Anti-flicker protection
Flickering is when a visitor briefly sees the control version of a page before the variant loads. It happens when experiment logic runs asynchronously after the page has already rendered. It poisons test results (visitors who see both versions are a confound), damages user trust, and can trigger page speed penalties. Segmently injects anti-flicker CSS synchronously via document.write before any HTML is parsed, ensuring that bucketed visitors only ever see their assigned variant. This is a solved problem in purpose-built experimentation platforms. In flag-based tools, it is often an afterthought or left entirely to the developer to solve.
“Every experiment you cannot run is a revenue opportunity you will never recover. The bottleneck between your hypothesis and your data is the most expensive line item in your optimization budget.”
Segmently
When LaunchDarkly Is Still the Right Choice
This is not a dismissal of LaunchDarkly.

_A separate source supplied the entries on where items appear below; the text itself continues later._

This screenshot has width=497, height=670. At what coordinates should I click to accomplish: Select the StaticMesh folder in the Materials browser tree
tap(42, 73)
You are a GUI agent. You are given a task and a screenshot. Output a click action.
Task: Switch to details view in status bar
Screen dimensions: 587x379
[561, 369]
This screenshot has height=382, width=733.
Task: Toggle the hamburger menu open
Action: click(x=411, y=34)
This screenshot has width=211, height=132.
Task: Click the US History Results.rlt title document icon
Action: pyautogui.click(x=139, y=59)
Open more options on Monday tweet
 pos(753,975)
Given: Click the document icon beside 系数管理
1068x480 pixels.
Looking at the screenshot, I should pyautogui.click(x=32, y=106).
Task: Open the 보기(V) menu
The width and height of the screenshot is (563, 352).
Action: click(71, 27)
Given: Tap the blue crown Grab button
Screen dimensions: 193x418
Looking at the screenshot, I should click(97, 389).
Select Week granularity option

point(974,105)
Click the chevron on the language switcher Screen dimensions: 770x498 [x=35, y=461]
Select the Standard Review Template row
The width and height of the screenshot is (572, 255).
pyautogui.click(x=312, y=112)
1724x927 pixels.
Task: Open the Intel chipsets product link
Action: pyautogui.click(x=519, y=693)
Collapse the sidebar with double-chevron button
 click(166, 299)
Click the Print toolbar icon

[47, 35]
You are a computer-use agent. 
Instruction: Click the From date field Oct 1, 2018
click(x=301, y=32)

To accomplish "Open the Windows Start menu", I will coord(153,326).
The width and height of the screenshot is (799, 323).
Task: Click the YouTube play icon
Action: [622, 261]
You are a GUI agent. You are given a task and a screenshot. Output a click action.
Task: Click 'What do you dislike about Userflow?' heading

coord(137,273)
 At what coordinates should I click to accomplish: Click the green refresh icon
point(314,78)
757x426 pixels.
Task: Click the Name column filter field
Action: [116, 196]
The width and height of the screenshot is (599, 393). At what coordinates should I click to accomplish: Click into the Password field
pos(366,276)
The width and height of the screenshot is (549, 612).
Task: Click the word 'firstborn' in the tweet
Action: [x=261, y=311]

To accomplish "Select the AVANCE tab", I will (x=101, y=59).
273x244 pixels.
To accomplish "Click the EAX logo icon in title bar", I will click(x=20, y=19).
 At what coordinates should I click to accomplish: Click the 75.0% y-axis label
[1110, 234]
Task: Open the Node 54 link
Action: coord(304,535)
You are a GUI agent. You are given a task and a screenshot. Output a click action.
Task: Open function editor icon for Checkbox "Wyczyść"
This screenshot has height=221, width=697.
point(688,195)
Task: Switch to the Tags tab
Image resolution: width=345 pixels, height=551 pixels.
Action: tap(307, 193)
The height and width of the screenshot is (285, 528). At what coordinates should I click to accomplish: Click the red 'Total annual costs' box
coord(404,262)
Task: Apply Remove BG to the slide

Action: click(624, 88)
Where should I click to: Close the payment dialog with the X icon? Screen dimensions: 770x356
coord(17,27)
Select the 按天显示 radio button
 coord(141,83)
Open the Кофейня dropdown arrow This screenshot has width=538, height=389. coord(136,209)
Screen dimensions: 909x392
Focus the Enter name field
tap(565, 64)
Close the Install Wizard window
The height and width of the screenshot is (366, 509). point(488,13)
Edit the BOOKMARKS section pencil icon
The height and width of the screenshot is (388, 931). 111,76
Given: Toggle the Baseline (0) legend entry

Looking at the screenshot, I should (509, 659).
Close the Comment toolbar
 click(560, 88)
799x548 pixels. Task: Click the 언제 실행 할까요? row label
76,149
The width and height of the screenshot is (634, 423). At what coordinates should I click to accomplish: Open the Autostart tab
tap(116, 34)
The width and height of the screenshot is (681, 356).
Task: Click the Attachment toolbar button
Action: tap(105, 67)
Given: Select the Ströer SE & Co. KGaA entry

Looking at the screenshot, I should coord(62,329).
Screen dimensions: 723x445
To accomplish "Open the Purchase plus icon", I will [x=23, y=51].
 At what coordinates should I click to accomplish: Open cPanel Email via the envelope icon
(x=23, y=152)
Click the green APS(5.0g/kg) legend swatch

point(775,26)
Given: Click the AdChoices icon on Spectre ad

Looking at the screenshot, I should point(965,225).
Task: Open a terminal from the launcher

There are clear scenarios where it is the better tool, and being honest about that distinction is more useful than a one-sided comparison.
- Your primary use case is feature rollout management, kill switches, and canary deployments
- Your engineering team runs experiments by wrapping code blocks in flags, and non-technical teams do not need self-serve access
- You are already deeply integrated with LaunchDarkly SDKs across a large codebase and migration costs outweigh experimentation velocity gains
- You need enterprise audit trails for feature state changes as part of a compliance requirement
- Your "experiments" are primarily infrastructure-level (database migrations, new API versions, infrastructure topology changes) rather than user-facing conversion tests
If any of those describe your situation, LaunchDarkly is a reasonable choice. The product is excellent at what it does. The question is whether what it does is what you actually need.
The Cost of the Wrong Tool
The most expensive A/B testing mistake is not running a bad experiment. It is running experiments so slowly, or with such poor statistical foundations, that you fail to accumulate the learnings your competitors are compounding. Experimentation velocity is a compounding advantage. Teams that run 50 experiments a year learn ten times more than teams that run five. The platform that enables the 51st experiment as easily as the first is the platform that creates durable competitive advantage.
If you are currently in LaunchDarkly and your growth or product team is filing tickets every time they want to test a headline, a button color, or a pricing layout, you are not running an optimization program. You are running an engineering program with occasional experiments attached. The distinction in output is measurable in revenue.
Making the Switch
Switching from LaunchDarkly to a purpose-built A/B testing platform does not require decommissioning your flags. Many teams run both: LaunchDarkly for infrastructure-level feature management, and Segmently for user-facing conversion experiments. The two tools solve genuinely different problems, and for teams that need both capabilities, running them in parallel is a reasonable architecture.
If your primary reason for using LaunchDarkly is A/B testing on marketing pages, landing pages, or product UI, the switch is clean. The Segmently snippet installs in minutes. Your first experiment can be live the same day. You do not need to migrate SDK integrations, retrain engineers, or wait for a sprint cycle.
The question is not whether a better tool exists for conversion experimentation. The question is how long you are willing to let the bottleneck compound before doing something about it.